Basta andare in giro per il mondo per accettare l'idea che la creatività italiana è solo un marchio sbiadito che necessita di una bella rinfrescata e che l'organizzazione collettiva dello stato e l'ideale di nazione non sono mai stati punti di riferimento cristallini. E siccome uno Stato fondatore dell'Unione Europea, come l'Italia, che mostra tutta la sua debolezza, indebolisce la struttura su cui poggia la convinzione di un'Europa unita, ecco che il maestro, rilevata la mancanza, ci manda dietro la lavagna, con le orecchie di asino ben in vista, per mezz'ora di vergogna.

E' doloroso accettarlo, ma è così. La metafora regge ed esprime pienamente il concetto di Paese messo alle corde dagli stessi compagni di scalata. Un componente del branco, ferito, che migra barcollando e senza direzione.

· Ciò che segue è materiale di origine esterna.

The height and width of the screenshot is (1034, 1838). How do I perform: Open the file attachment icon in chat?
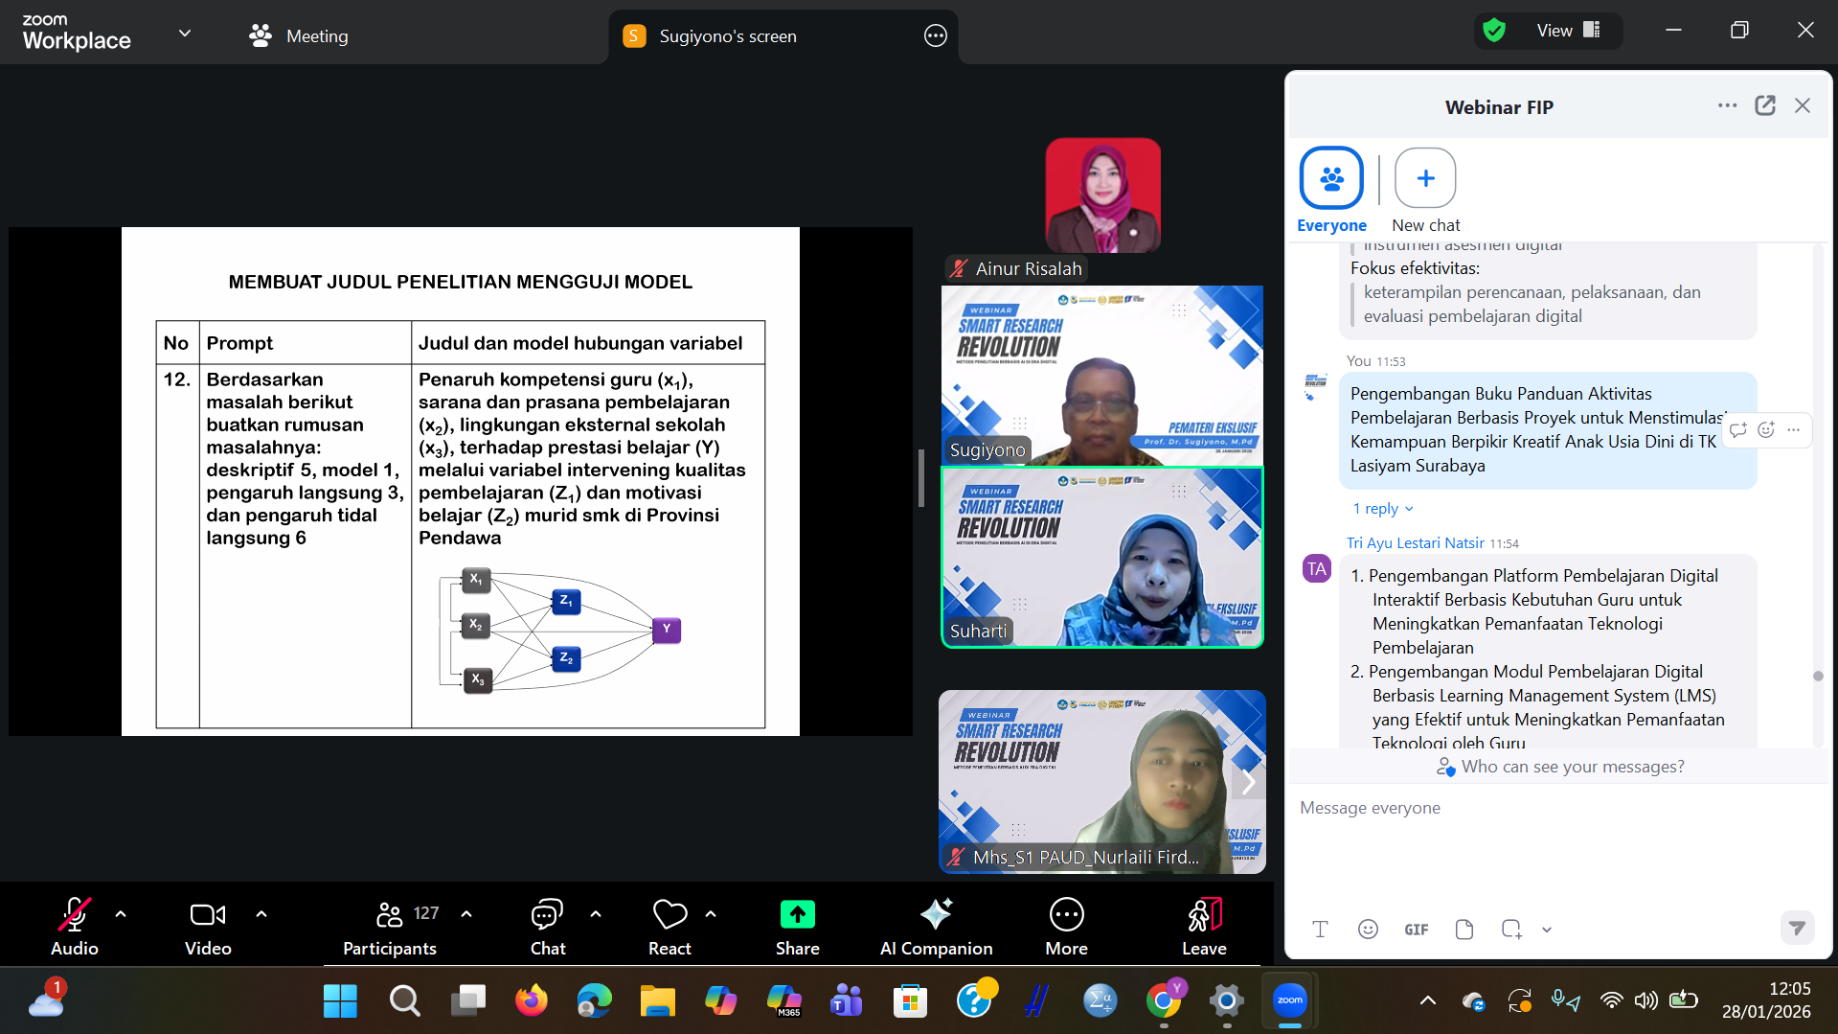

Parlare di credibilità internazionale è concetto inflazionato ed ampiamente dibattuto, ma vogliamo ribadire che le questioni della fiducia, della credibilità, della affidabilità, sono diventati nodi strutturali della crisi ed è scioccante pensare che la politica italiana, protagonista indiscusso di questa deprecabile situazione, tenti di sabotare il faticoso tentativo istituzionale di ridare una guida credibile al Paese facendo mancare un ampio sostegno condiviso.

Diciamo la verità, dobbiamo dare prova entro breve di poter tornare a fare i bravi... è l'ultima chiamata per un treno che non ripasserà più.